Chikanpara is a census town in the Gaighata CD block in the Bangaon subdivision of the North 24 Parganas district in state of West Bengal, India.

== Geography ==

===Location===
Chikanpara is bounded by Katakhali and Ganti villages on the north, Shimulpur census town on the east, Karola village on the south, and Gutri, Kaya, Pansila and Hudasimulpur villages on the west. Thakurnagar has not been identified as a separate location in 2011 census.

===Area overview===
The area shown in the map was a part of Jessore district from 1883. At the time of Partition of Bengal (1947) the Radcliffe Line placed the police station areas of Bangaon and Gaighata of Jessore district in India and the area was made a part of 24 Parganas district. The renowned novelist, Bibhutibhushan Bandopadhyay (of Pather Panchali fame) belonged to this area and many of his writings portray his experience in the area. It is a flat plain located in the lower Ganges Delta. In the densely populated area, 16.33% of the population lives in the urban areas and 83.67% lives in the rural areas.

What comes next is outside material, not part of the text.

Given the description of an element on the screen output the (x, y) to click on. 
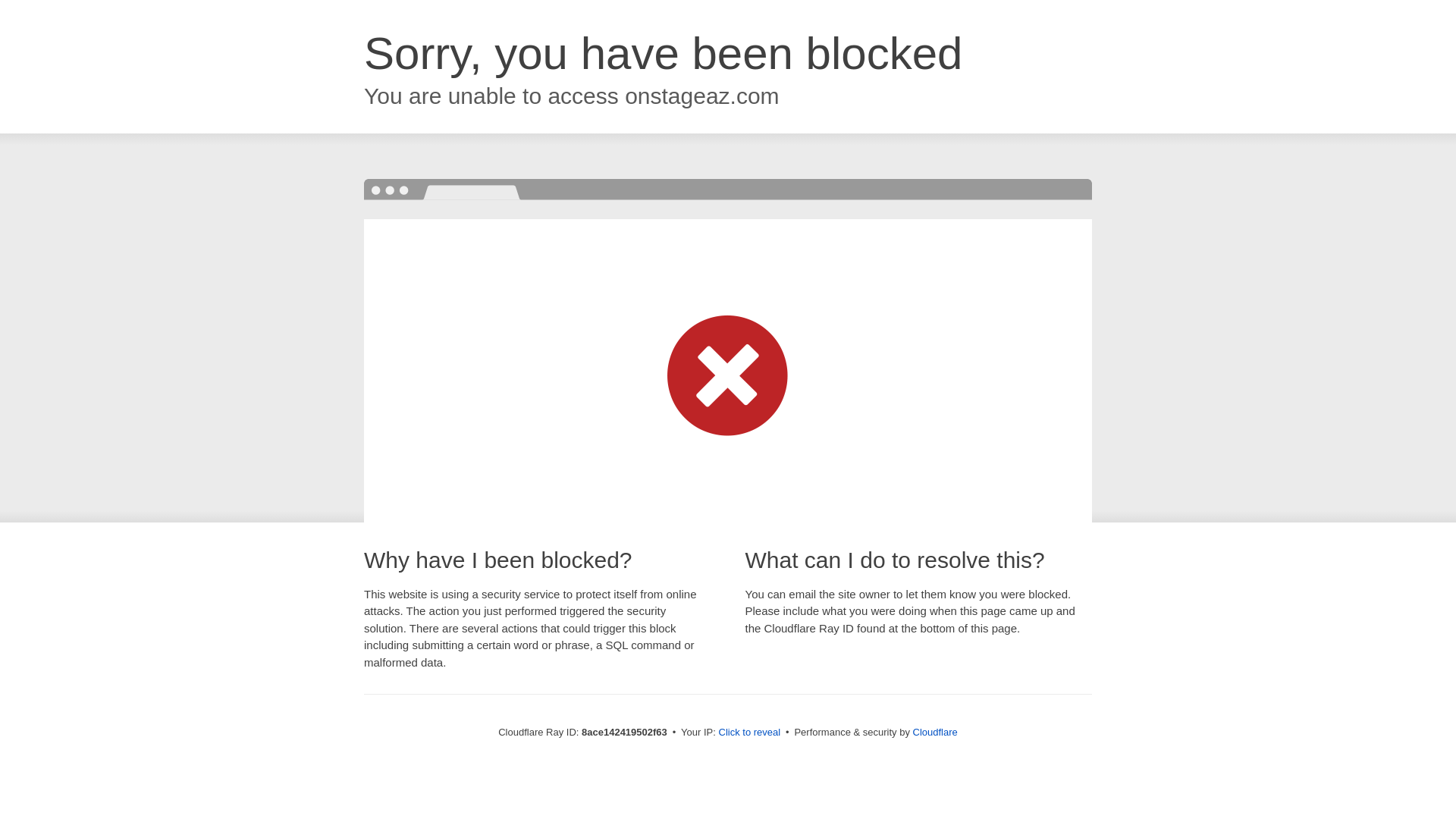
Cloudflare (935, 731)
Click to reveal (749, 732)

Note: The map alongside presents some of the notable locations in the subdivision. All places marked in the map are linked in the larger full screen map.

== Demographics ==
According to the 2011 Census of India, Chikanpara had a total population of 9,594, of which 4,784 (50%) were males and 4,810 (50%) were females. The population in the age range 0–6 years was 760. The total number of literate persons in Chikanpara was 8,058 (91.22% of the population over 6 years).

== Education ==
P. R. Thakur Government College, Thakurnagar High School and Thakurnagar Girls High School at Thakurnagar are located nearby.